As a test, I deleted the confirmed “Q1. => Q1.” segment from the memory, and ONLY THEN did the existing “A1. => R1.” segment appear is the matches. Then I re-added the  “Q1. => Q1.” segment, and the recognition worked properly. But still, the problem should never have occurred in the first place... and Trados should definitely NOT have considered “(7th) 98” as a match for “A1.” considering that its suggested translation ended up as “(A1) 98.” instead of “R1.” 

  • UPDATE : and , here is a screenshot and additional insights (below) regarding flaws in alphanumeric correspondence analysis:

    In that case, I don't understand why the first corresponding entry for “Sections 7-11” is the one which originally was “Section 8(2) => Par. 8(2)” – marked as a 94% match, and erroneously suggesting “Par. 7(11)”.

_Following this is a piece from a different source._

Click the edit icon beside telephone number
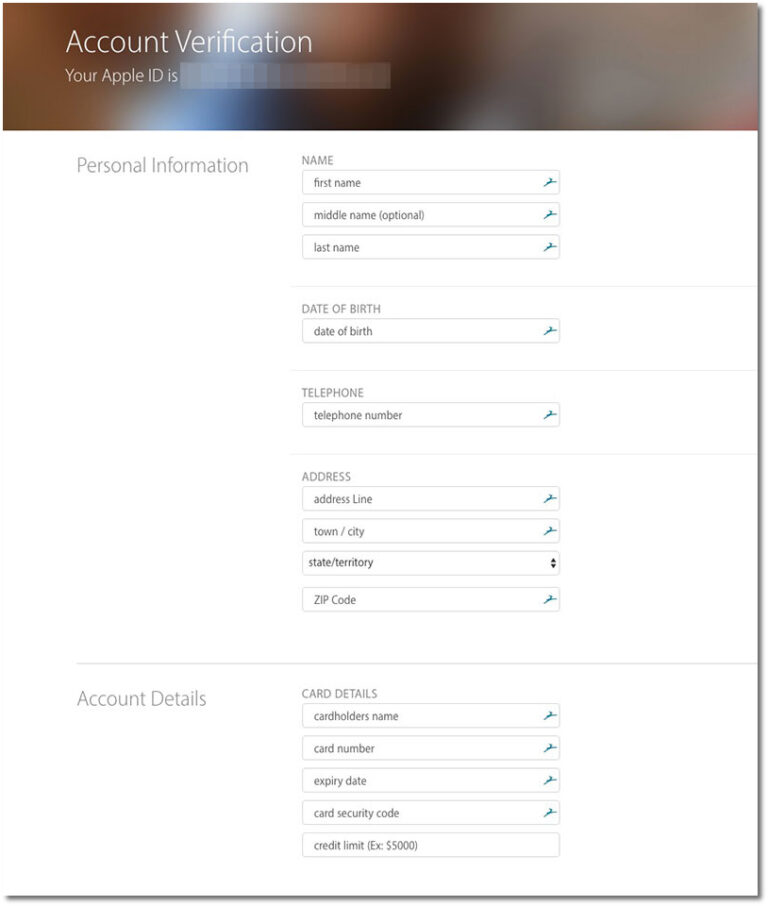 point(549,414)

    It would have been more logic to match it with the existing entry “Sections 5 and 6 => Articles 5 et 6”, marked as a 76% match. Although it remains imperfect (suggesting “Articles 7 et 11”, while it should be “Articles 7-11” or “Articles 7 à11”), it is technically much closer than the supposedly 94% match.

    As for suggestions 3 and 4, they improperly consider phone numbers (respectively “613 555-7890” and “+ 613 555-4567”) as fuzzy matches for “Sections 7-11”, which is nowhere near an actual match.

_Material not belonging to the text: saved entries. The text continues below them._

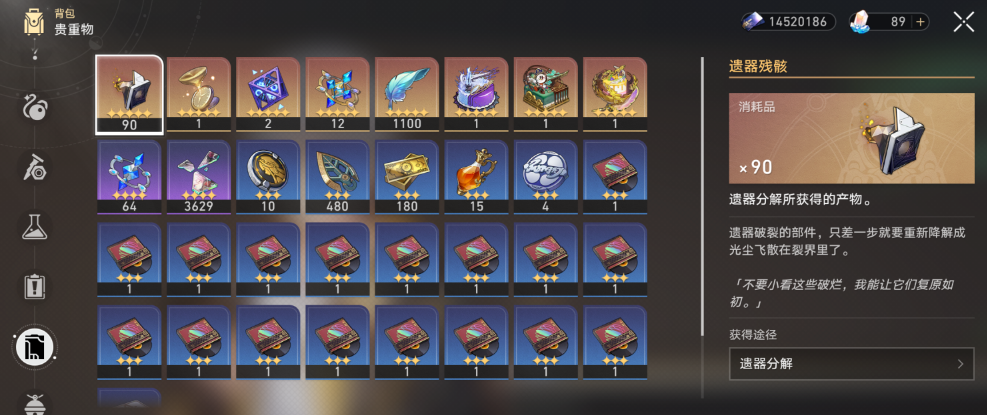Image resolution: width=987 pixels, height=415 pixels.
Task: Expand the chevron arrow beside 遗器分解
Action: pyautogui.click(x=961, y=364)
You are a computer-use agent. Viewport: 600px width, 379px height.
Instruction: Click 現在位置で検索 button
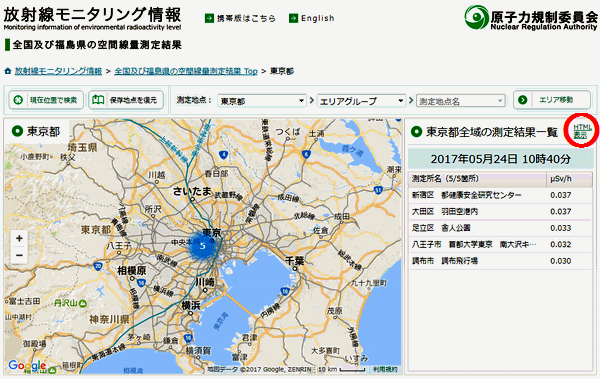pos(46,100)
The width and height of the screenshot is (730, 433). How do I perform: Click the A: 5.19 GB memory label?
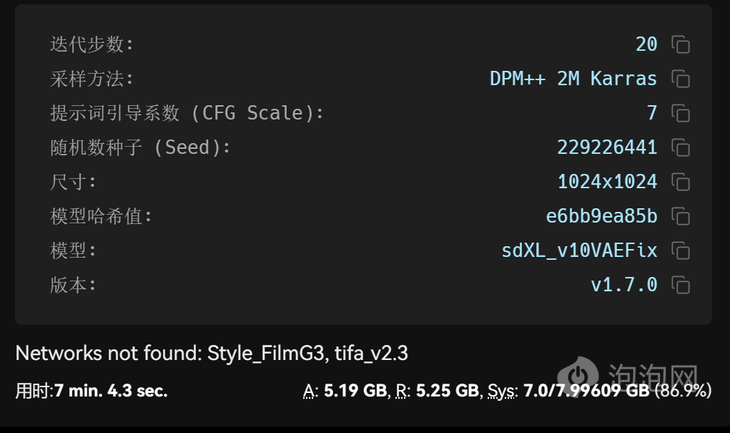(345, 391)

    Aside from the latter inconsistency, there should definitely be a better consideration of typographic characters (hyphens, parentheses, brackets, spaces, etc.) AND letters or specific words (“and”, “or”, etc.) in alphanumeric segment matching. That in itself would most likey increase relevance in results. It would clearly not be sufficient to correct all alphanumeric matching inconsistencies, but it might still be a good start.

  • Update: Although I said the the first proposition in the table above “should indeed stay at 100%”, even that is open to debate, since the “1” was switched to “2”. In thw case of Qs&As, that is perfectly fine and even desirable, but I guess in other cases the automatic substitution by increment would not necessarily fit as a 100% match... so maybe the numerical incrementation should also be included as a option that could be switched on of off, depending on context. 

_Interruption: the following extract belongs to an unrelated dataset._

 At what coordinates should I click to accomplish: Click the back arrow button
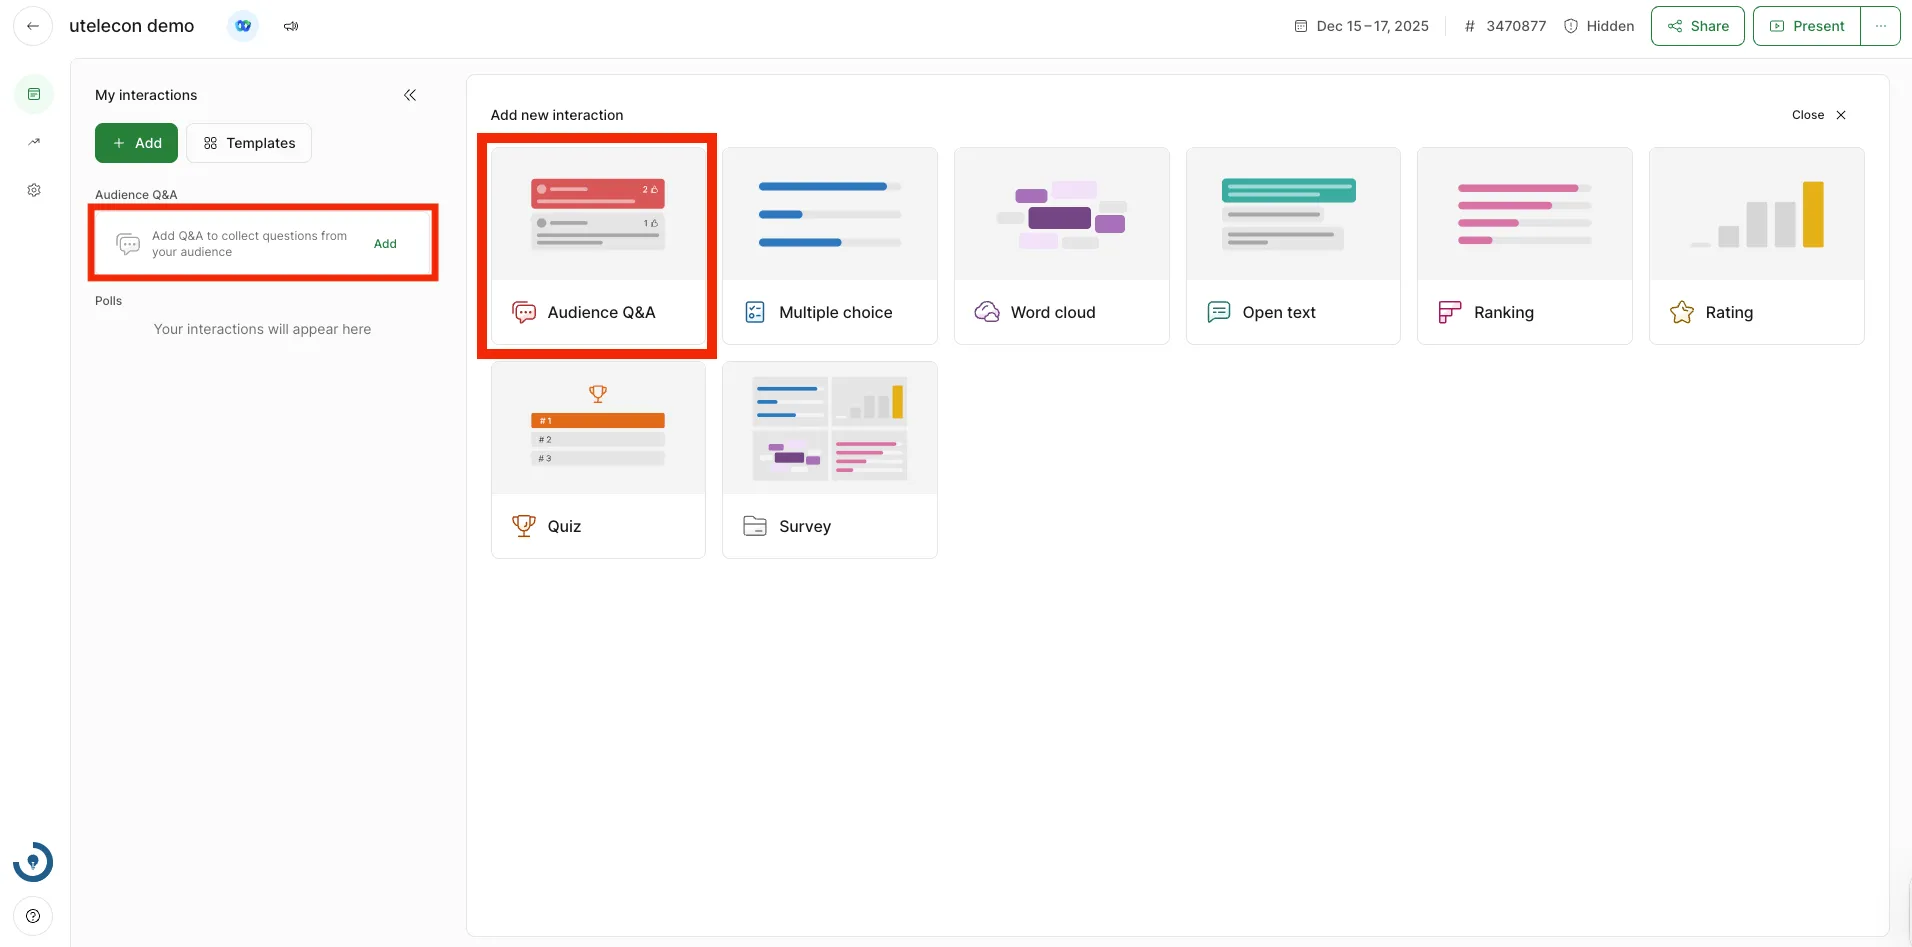pos(33,26)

  • P.S. In addition to what I said last week about that issue, there is one important thing that should be updated in the way alphanumeric recognition and matching percentage work in Trados Studio, and : whenever the proposed translation results from an automatic substitution, it should always come with a penalty (or at least, we should be offered to add a penalty in the options).

    For instance, in the case below, as I mentioned, the correspondences I have in my memory are respectively “A1. => R1.” and “Q1. => Q1.”, so the first one should indeed stay at 100%, while the second one should have a penalty and be marked at 99% or less. As for the last one, I don't think it should be considered as a match at all, not even a fuzzy one. And it should especially NOT be the case for such things as “(7th) 98” (which now does not appear anymore in my results, since I deleted from my TM altogether).

    As an illustration, based on that flawed logic, Trados could aguably consider a Mazda3 as a close equivalent to an Audi Q100 or a Porsche 911. As you see, that definitely doesn't reflect reality... 

  • I can only agree that this topic needs to be looked at very closely. We also have a lot of texts like this and also struggle with the way that Studio handles them. As you say below, the fact that disabling the alphanumeric recognition prevents setting such things as 100% matches is also unfortunate.

  • That's a correct workaround to avoid improper propagation (plus, as Daniel Hug suggested, I made sure to check “Matching segment has been translated differently” (see screenshot below). Still, I would like my Qs&As to automatically set both “Q[number]. => Q[number].” AND “A[number]. => R[number].” as 100% matches, to avoid changing them individually, and disabling the alphanumeric recognition inconveniently prevents that at the same time.

    More importantly, as I mentioned, the fact that Trados would even consider “(7th) 98” as a close to “A1.” (and suggesting “(A1) 98.” as a possible translation) indicates a flawed analysis algorithm that would definitely need to be refined.